Author: Megan Teigen '07

In 2001, 12 fifth-year architecture students spent a semester studying the new campus master plan. Then they developed what they felt was a better alternative, although it was not accepted or used in the official plan.

Their main criticism of the official plan was that it focused too much on classroom and office space at the expense of living and social space. In recent years large numbers of upperclassmen, frustrated with the restrictiveness of dorm life, have been moving to houses and apartments off-campus. Despite this, the residence halls remain filled to capacity and three new dorms are on the drawing board to relieve overcrowding.

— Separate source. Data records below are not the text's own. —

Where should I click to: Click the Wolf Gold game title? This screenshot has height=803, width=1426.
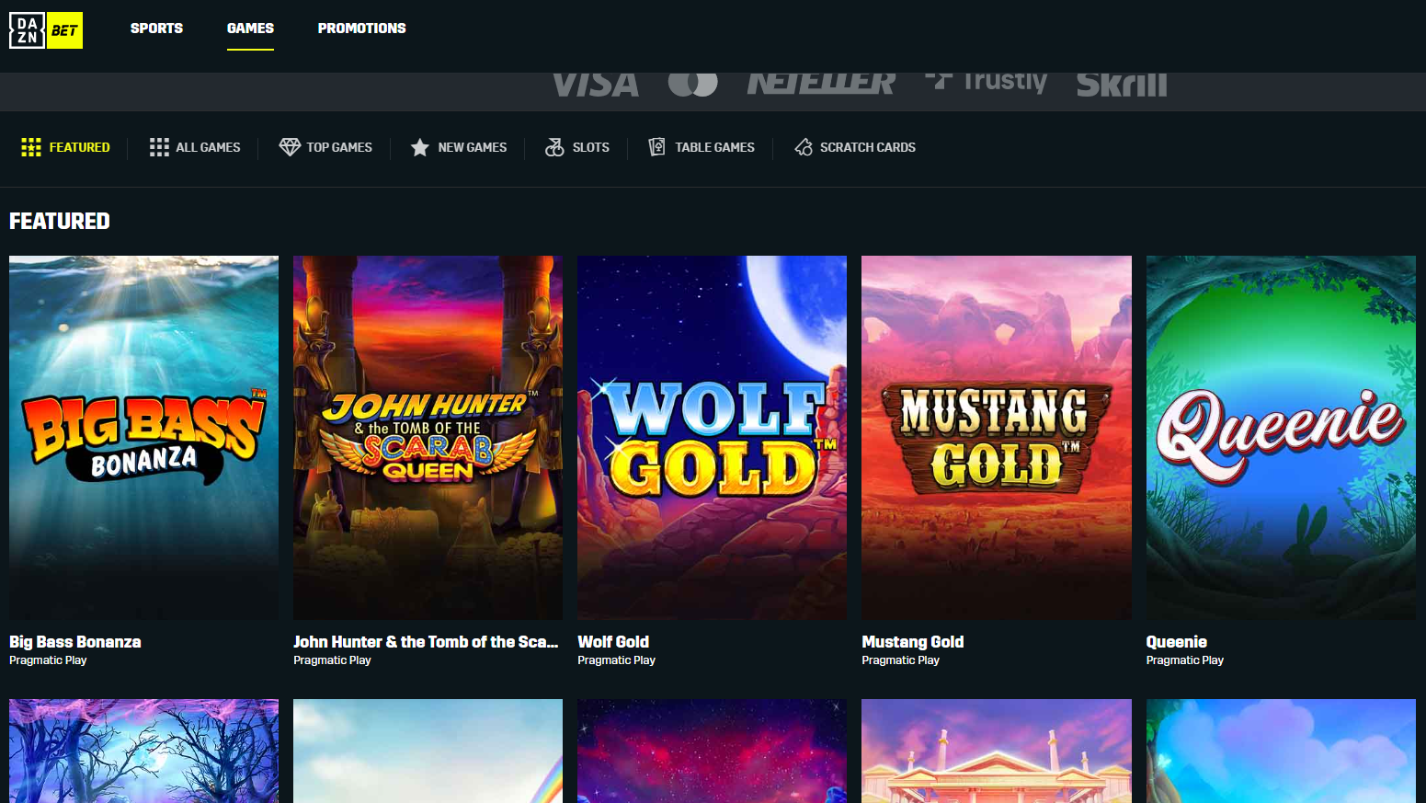(612, 641)
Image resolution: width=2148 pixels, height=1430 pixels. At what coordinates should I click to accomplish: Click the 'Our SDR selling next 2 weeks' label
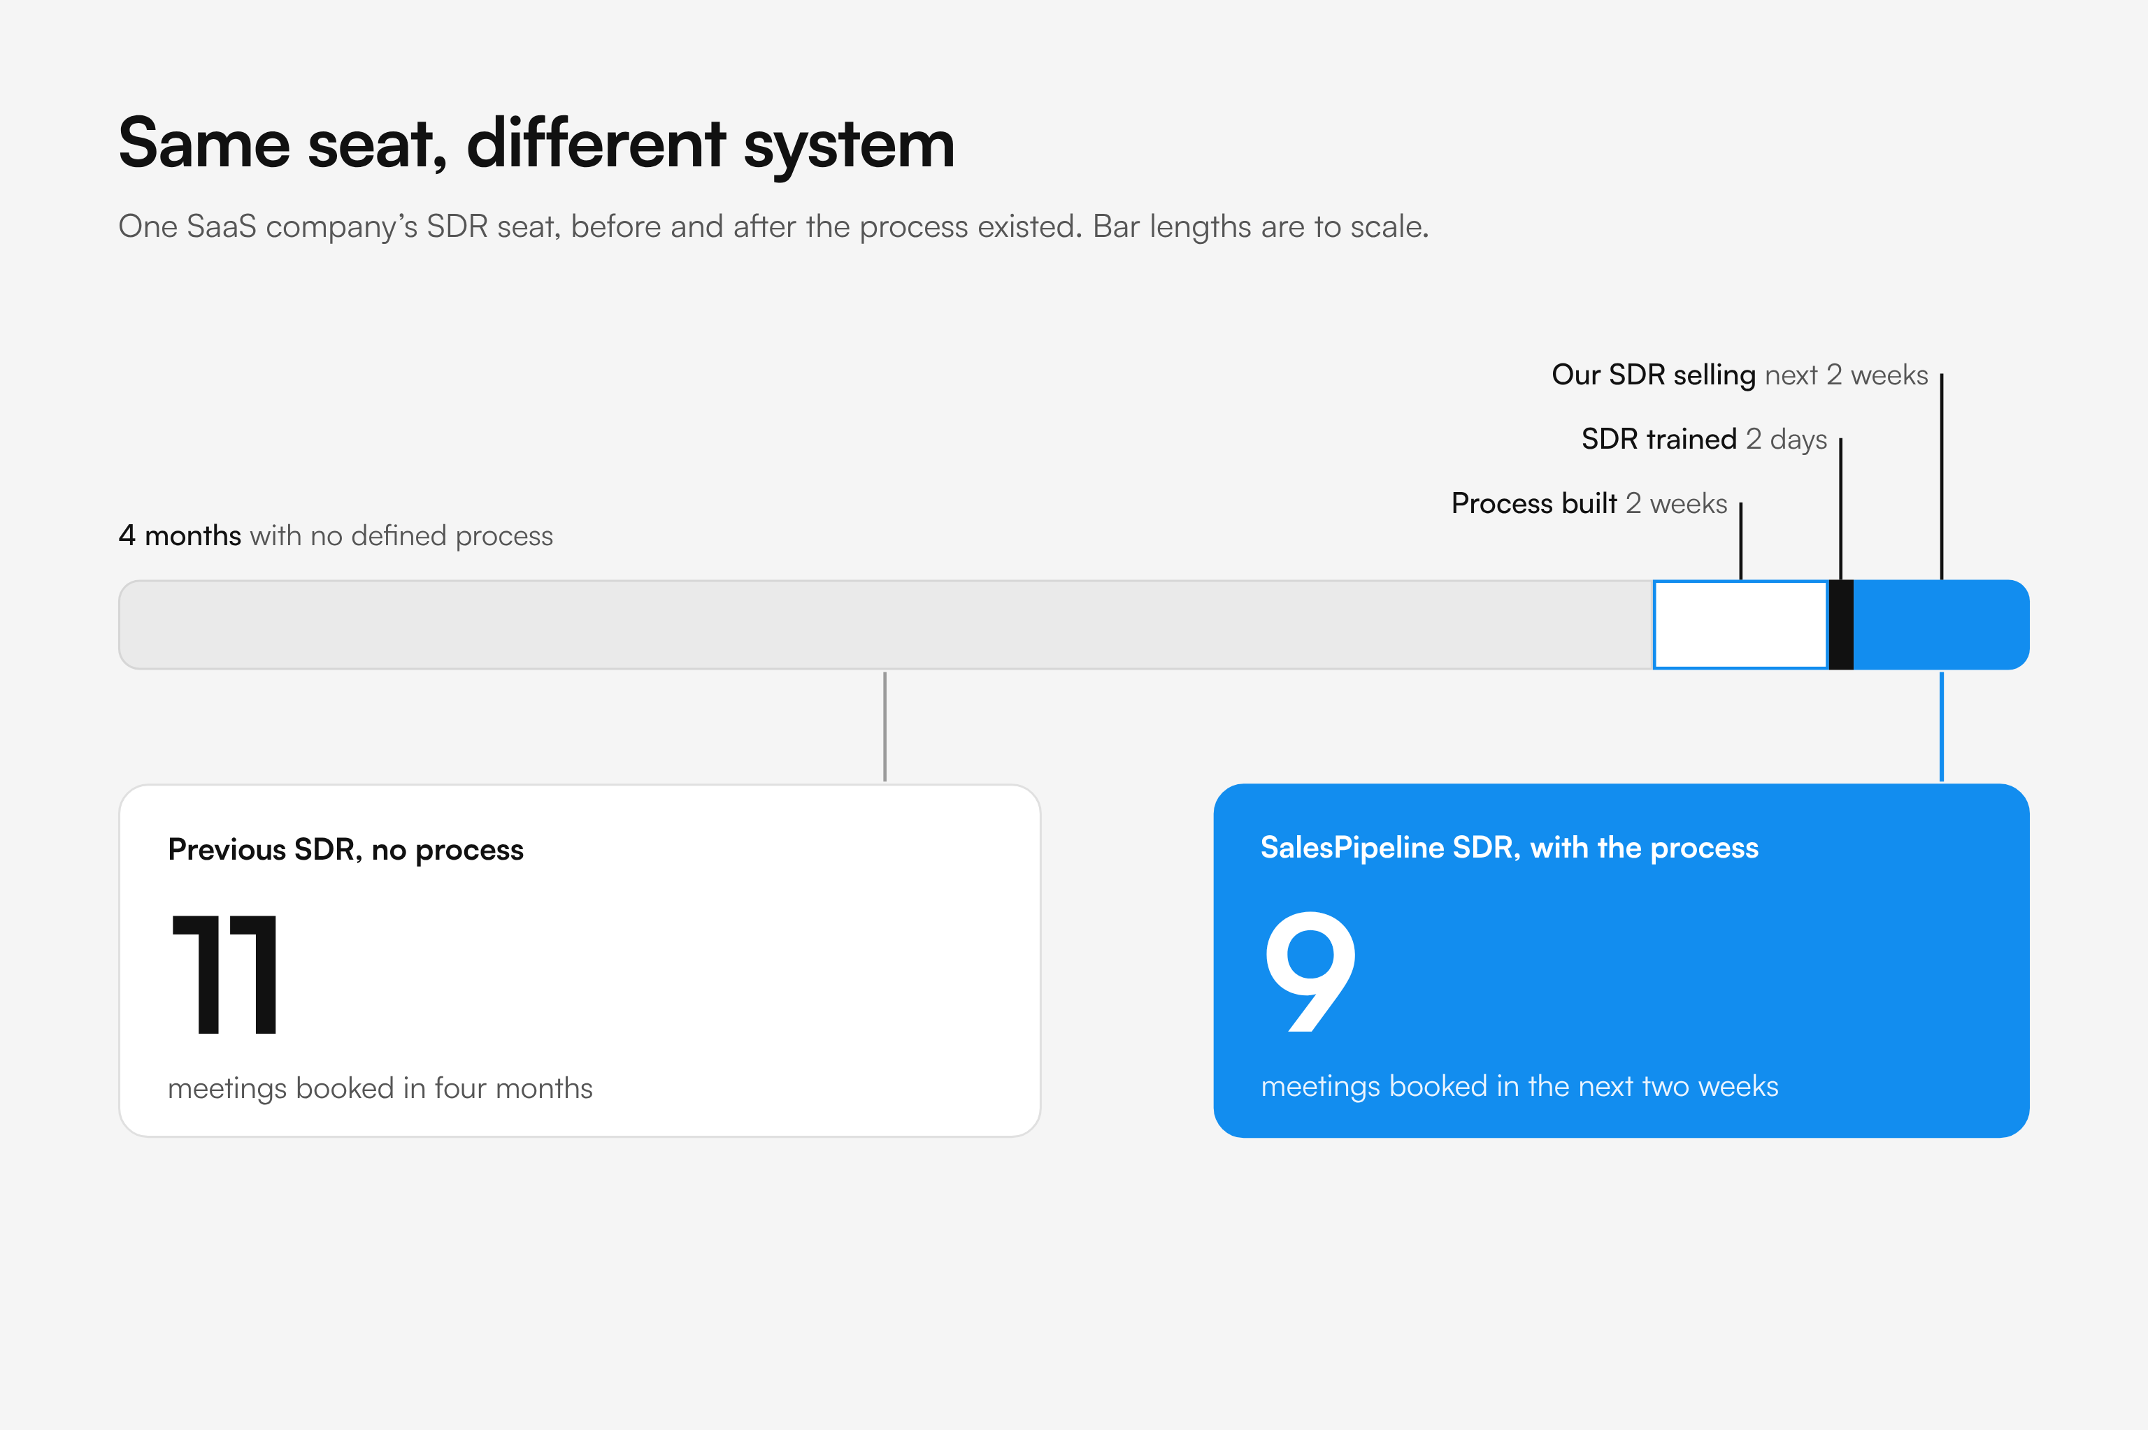point(1739,375)
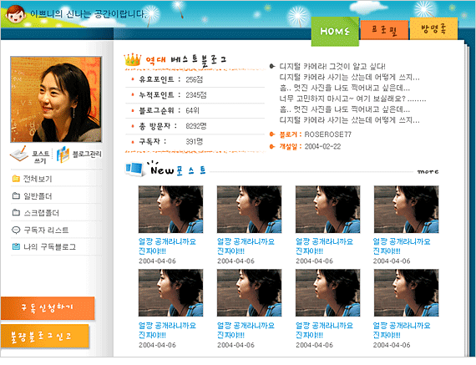Open the first 얼짱 공개라니까요 post title
The height and width of the screenshot is (365, 476).
[x=167, y=246]
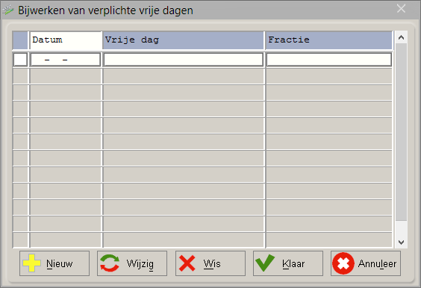This screenshot has height=288, width=421.
Task: Select the Fractie column header
Action: pos(328,40)
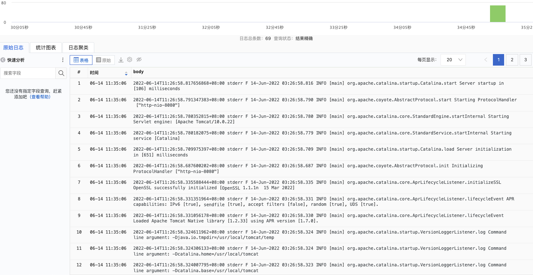Image resolution: width=533 pixels, height=275 pixels.
Task: Jump to page 3 of results
Action: [x=525, y=60]
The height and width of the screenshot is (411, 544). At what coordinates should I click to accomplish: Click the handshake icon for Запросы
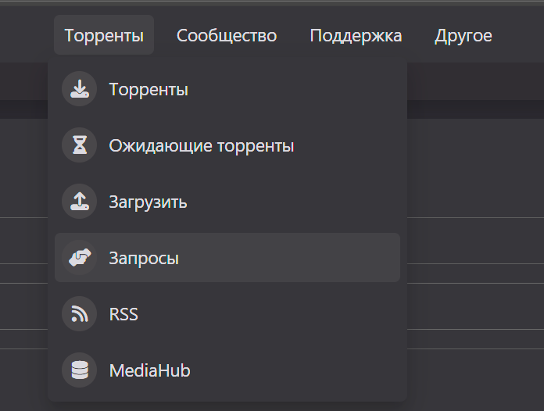pyautogui.click(x=79, y=258)
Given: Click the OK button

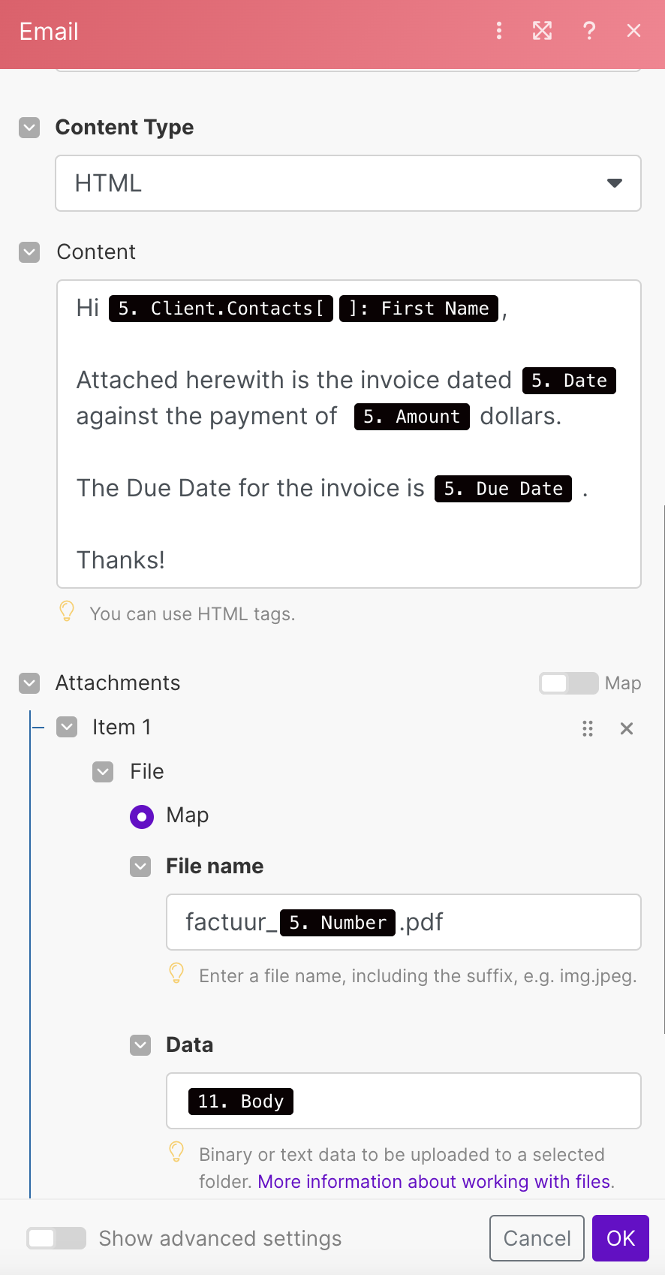Looking at the screenshot, I should (x=621, y=1238).
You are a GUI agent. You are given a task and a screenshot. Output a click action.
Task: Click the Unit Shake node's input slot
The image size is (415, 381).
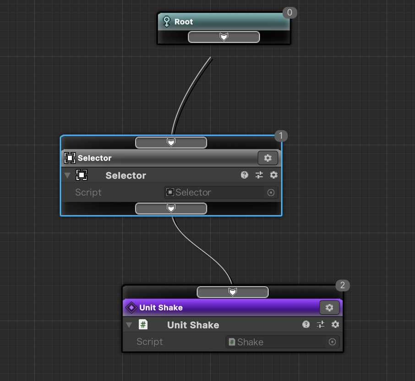point(233,292)
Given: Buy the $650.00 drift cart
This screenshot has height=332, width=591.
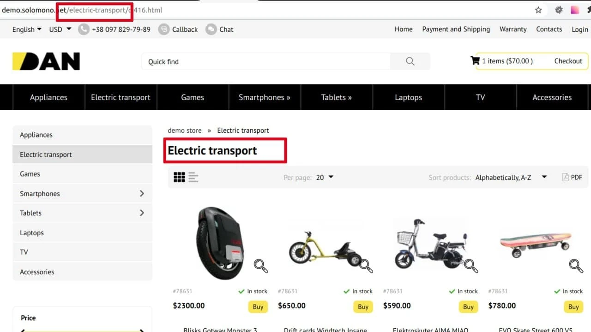Looking at the screenshot, I should (x=363, y=307).
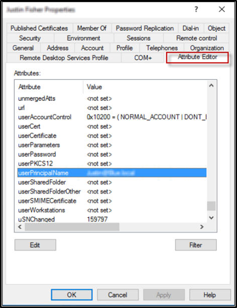Confirm changes with the OK button

click(72, 294)
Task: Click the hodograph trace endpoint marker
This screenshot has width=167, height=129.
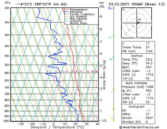Action: pyautogui.click(x=140, y=19)
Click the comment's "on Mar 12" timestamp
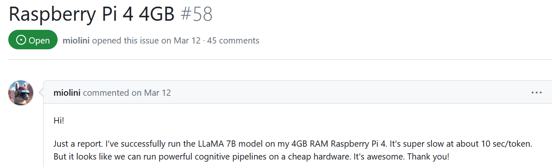This screenshot has width=552, height=167. 151,93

Senior administrators asked about the architecture students’ plan said they were not very familiar with it. But James Lyphout, vice president of business operations, said a consultant’s report due this fall is expected to address the flight of upperclassmen off-campus. He said the report is likely to suggest that alternative living spaces be created within the dorms. These rooms would be, in effect, reserved for upperclassmen because of the traditional room-picks pecking order. Seniors-to-be get first choice, followed by juniors and sophomores. (Incoming freshmen get no choice; they’re assigned to rooms by computer.)

The architecture students’ plan would make apartments available to both upperclassmen and faculty in a community-oriented complex at the southwest corner of campus. The complex would consist of commercial, retail and office space—even a corner grocery store—with apartments above the businesses. Completing the area would be a new arts quad and park with a wetland area, a banquet hall for indoor and outdoor dances and live music, and a larger facility for the Snite Museum of Art.

A gated entrance on Dorr Road would lead to new dormitories, a theater-and-communications building and a hotel.